"""
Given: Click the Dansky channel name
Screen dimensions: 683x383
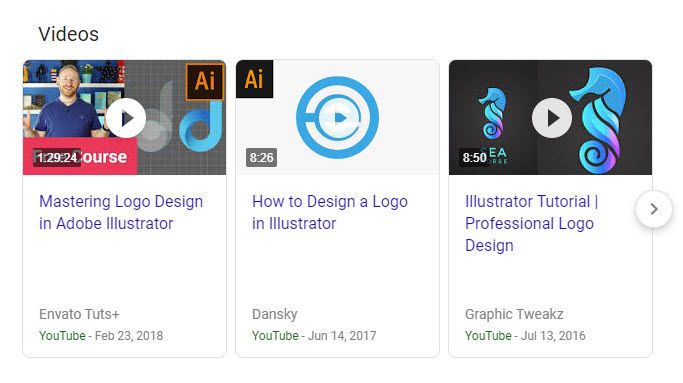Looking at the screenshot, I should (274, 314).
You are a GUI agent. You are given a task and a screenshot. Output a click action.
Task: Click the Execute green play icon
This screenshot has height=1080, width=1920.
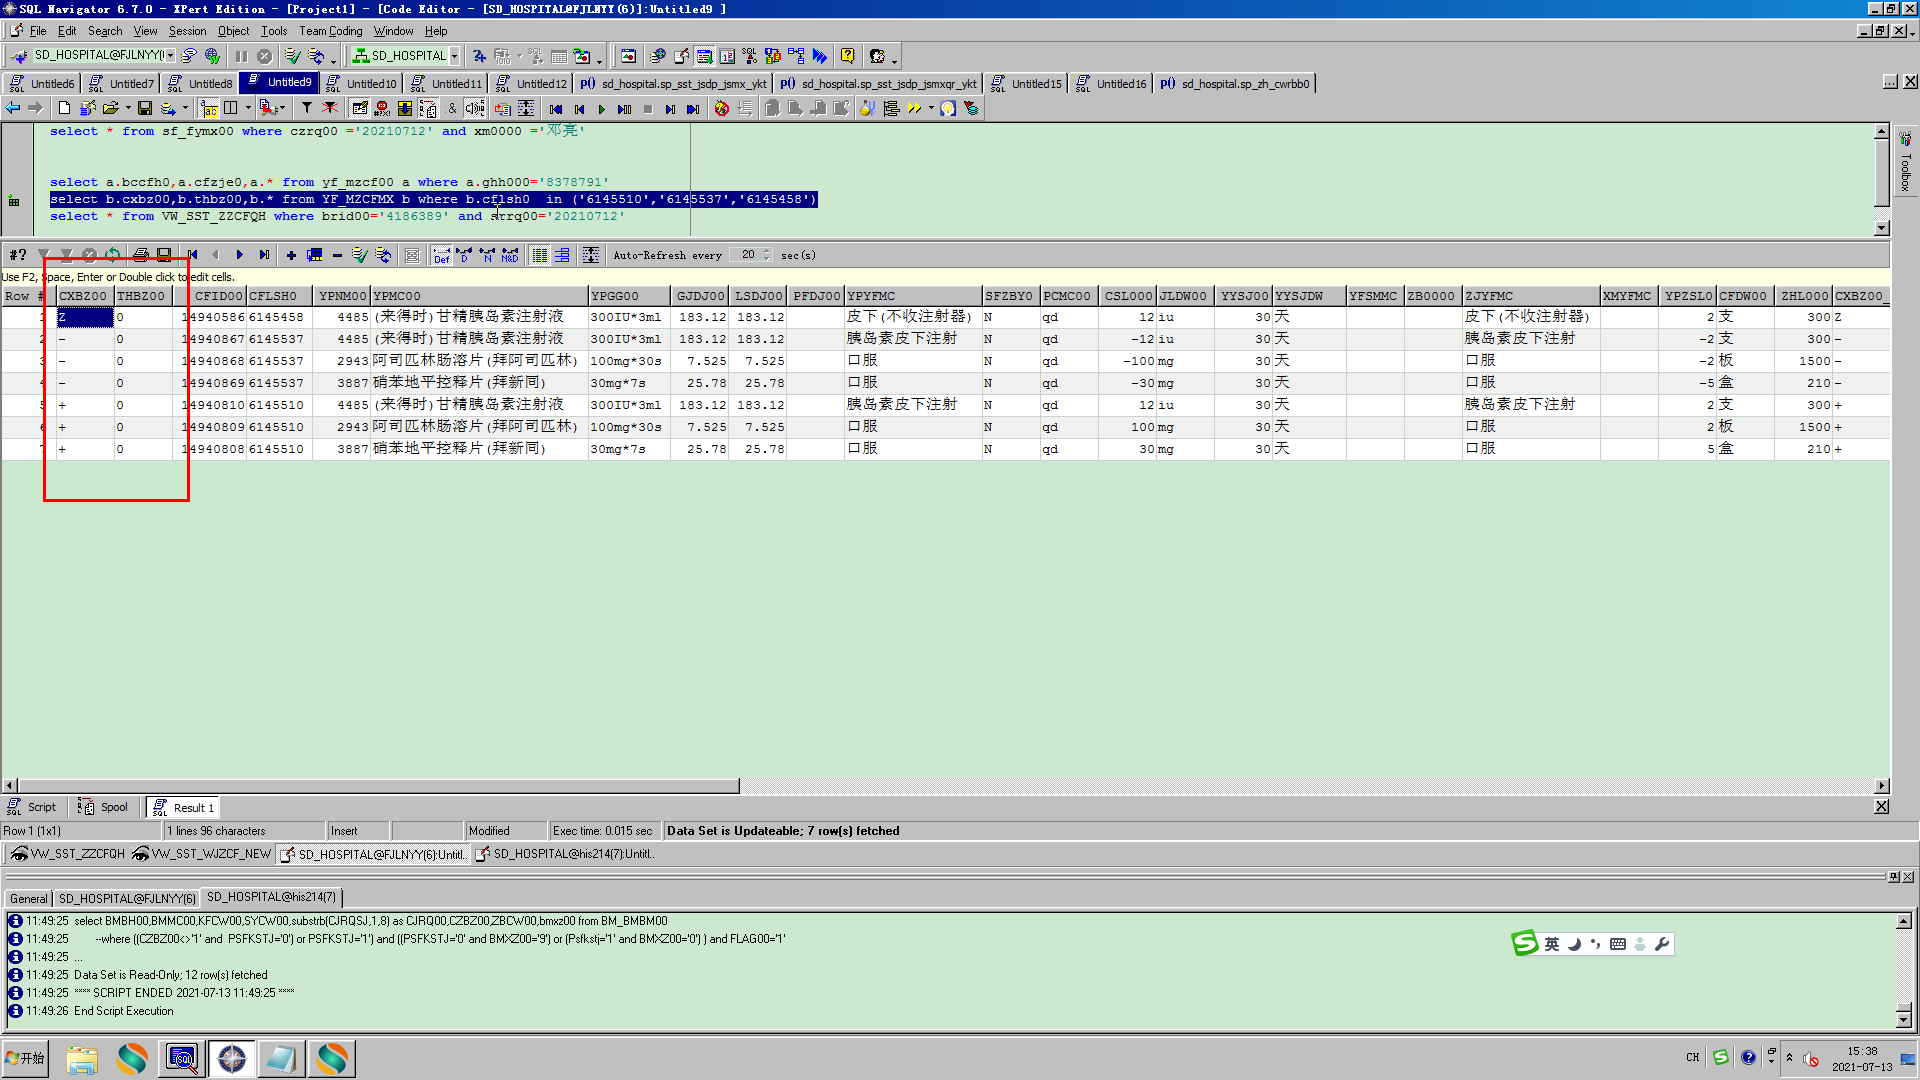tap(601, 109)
"""
"""
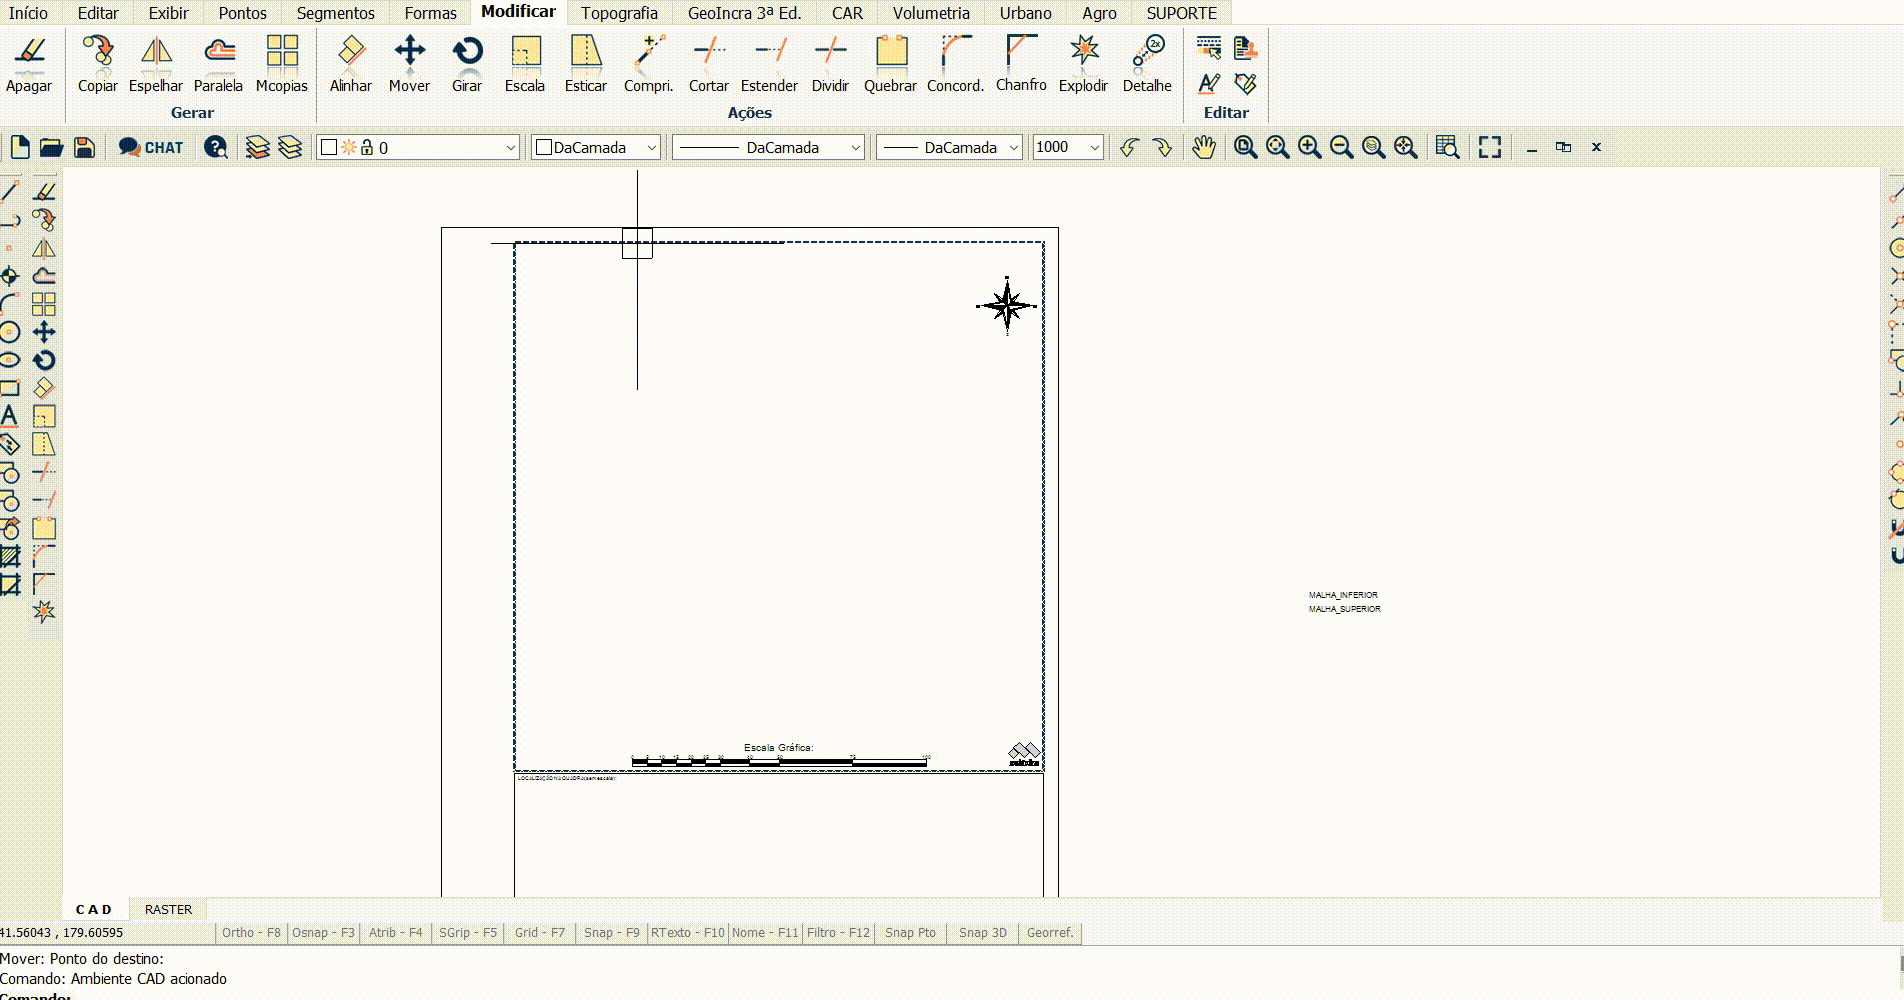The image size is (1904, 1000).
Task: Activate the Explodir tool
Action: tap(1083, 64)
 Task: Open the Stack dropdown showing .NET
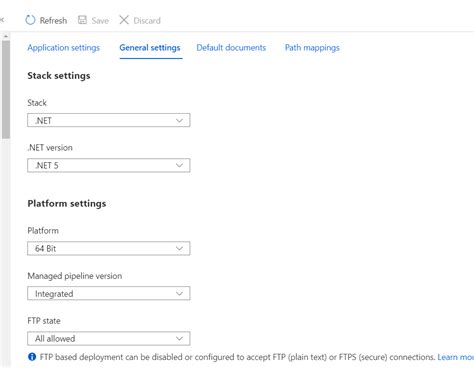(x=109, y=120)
"""
**Цель задания:** Поменяй "Execute" на "Run" в строках, начиная со строки с "You are a GUI" и заканчивая строкой с "tap(601, 109)", а всё остальное оставь без изменений. Картинки в ответ не включай.

**Результат:**
You are a GUI agent. You are given a task and a screenshot. Output a click action.
Task: Click the Run green play icon
This screenshot has height=1080, width=1920.
tap(601, 109)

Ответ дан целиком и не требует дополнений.